The finds and the architecture at Ayia Triada suggest that the Villa performed similar functions to the Palaces. The very large number of storerooms in relation to the total size of the Villa, together with the presence of Linear A tablets and clay sealings suggest that the building was used mainly for storing produce and keeping records of its existence. This poses enormous questions about social organisation in this period of Minoan history. Were these buildings in fact palaces at all? Evans named them as such, but ever since voices have been raised in opposition to that label.
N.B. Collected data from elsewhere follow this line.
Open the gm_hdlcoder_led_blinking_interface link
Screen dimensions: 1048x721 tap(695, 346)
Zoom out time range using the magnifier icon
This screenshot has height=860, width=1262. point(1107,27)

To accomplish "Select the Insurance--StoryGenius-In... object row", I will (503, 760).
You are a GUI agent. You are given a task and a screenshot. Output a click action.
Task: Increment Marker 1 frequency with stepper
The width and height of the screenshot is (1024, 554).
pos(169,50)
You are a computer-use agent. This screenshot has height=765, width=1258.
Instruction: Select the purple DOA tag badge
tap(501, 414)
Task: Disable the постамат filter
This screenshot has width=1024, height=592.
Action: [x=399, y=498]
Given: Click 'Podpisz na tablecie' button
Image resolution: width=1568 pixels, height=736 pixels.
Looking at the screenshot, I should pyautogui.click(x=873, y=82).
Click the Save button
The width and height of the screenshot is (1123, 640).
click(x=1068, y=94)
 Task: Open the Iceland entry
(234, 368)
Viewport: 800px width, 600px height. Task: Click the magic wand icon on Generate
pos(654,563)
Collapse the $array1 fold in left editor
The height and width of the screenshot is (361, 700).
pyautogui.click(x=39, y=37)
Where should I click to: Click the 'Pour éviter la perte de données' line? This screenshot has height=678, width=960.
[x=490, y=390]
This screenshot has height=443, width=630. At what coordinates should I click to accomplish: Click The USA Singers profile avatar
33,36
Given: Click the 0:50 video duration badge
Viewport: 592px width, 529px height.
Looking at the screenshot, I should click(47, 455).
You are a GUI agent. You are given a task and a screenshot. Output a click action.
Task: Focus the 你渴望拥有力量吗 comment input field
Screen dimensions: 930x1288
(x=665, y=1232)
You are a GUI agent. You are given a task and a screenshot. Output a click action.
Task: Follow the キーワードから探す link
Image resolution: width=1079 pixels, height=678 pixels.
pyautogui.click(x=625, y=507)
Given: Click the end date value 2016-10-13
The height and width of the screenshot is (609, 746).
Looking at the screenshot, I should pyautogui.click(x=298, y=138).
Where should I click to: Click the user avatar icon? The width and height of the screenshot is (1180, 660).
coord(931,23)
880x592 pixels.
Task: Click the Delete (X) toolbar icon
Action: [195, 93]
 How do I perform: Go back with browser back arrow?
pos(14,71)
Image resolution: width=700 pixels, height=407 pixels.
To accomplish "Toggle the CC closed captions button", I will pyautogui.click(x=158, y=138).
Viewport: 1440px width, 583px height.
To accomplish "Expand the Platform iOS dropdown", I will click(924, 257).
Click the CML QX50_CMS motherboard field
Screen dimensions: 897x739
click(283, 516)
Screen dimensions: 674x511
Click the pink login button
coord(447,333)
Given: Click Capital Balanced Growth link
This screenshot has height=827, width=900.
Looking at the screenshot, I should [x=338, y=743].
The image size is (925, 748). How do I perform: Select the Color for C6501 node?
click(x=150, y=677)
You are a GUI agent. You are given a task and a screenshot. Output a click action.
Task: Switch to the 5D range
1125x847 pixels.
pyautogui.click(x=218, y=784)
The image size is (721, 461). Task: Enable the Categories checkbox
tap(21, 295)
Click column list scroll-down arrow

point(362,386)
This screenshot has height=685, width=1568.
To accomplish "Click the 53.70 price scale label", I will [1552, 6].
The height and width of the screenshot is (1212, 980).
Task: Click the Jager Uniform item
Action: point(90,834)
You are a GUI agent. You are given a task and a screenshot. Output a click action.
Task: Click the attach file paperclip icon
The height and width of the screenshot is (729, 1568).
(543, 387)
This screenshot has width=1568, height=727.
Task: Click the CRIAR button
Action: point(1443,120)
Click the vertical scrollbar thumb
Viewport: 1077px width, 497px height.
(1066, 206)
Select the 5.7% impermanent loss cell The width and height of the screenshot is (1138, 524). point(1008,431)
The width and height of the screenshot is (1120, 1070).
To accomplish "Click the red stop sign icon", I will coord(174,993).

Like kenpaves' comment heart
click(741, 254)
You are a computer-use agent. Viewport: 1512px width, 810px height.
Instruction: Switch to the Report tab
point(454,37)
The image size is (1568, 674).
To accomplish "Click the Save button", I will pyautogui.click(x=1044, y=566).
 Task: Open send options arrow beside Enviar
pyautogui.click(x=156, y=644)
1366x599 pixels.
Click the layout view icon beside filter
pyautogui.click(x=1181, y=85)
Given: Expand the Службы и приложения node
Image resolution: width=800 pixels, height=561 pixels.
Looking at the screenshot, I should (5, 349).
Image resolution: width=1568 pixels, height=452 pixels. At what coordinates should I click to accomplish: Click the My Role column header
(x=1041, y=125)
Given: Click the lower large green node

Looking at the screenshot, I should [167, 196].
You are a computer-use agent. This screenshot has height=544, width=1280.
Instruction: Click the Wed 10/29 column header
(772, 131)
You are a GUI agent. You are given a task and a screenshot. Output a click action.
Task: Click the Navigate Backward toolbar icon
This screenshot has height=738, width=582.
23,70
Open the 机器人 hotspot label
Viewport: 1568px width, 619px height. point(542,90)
It has been pointed out on numerous occasions that many of these so-called palaces seem unlikely seats of royal power, given the often poor location of the rooms which have been described as Royal Apartments. Others prefer to see them not as palaces, but as temples which played a major role in the distribution of food and other produce among the local population. However, it has been calculated that the food stored in the palaces and other regional centres would only have been sufficient to feed the elite and the artisans, crafstmen and other workers, none of whom would have been engaged in agricultural production. Consequently the idea that the palaces were used to redistribute food among the population at large seems to be increasingly unlikely. More recently it has been suggested that the main role of the Palaces with their West Courts and Central Courts was as a site for communal activity such as ceremonial feasting. And in an age when politics and religion were not as easily separated as today, perhaps it is unwise to take an either-or position on the political or religious function of the palaces.

Growing importance

What is interesting about Agia Triada is that in the Neopalatial period the finds were much richer here than at Phaistos, whereas in the Middle Minoan period the finds were richer at Phaistos and poorer at Agia Triada. It would seem that although Phaistos continued to be a major palace throughout the neopalatial period, Agia Triada grew in importance and was more densely and consistently populated than Phaistos was. However, it has also been controversially suggested that the Second Palace at Phaistos was not actually built until LM IB, rather than in MM III, which would make Ayia Triada the most important centre in the Mesara during the early Neopalatial period.

The Royal Villa forms the shape of an irregular L around the two sides of a paved court which was named by the Italian excavators the "Court of the Shrines", and the most important part of the building is located where the two parts of the L join. It is here that the main hall, the rooms with benches and the archive of sealings are to be found. The southern end was probably the servants' quarters while the long light well was to the east.

The Minoan town

North of the Royal Villa lies the town, and north-east of the town is a burial site. In what remains of the town, the long, narrow square contained eight shops along the east side and dates from the Postpalatial period. The houses to the west of the market date from two distinct periods. The lower ones are contemporary with the Royal Villa and date from the Neopalatial period (1600-1400 BCE), whereas the others are contemporary with the market and date from the Postpalatial period, (1400-1100 BCE).

The remains of the drainage system which existed both in the Royal Villa and the town can still be seen today on the north side of the north wing of the Royal Villa.

Two large buildings were later erected on top of the ruins of the north wing of the Royal Villa, and these date from the same period as the market. The larger of the two, in the centre of the north wing, is a megaron of Mycenaean type, and it is believed to have been the residence of the Achaean ruler of the region. The second building, to the east of the first, may have been a shrine.

Ayia Triada is less visited than its neighbour. As a result, it is well worth spending some time at this peaceful and beautiful site, set among trees, only three kilometres from Phaistos.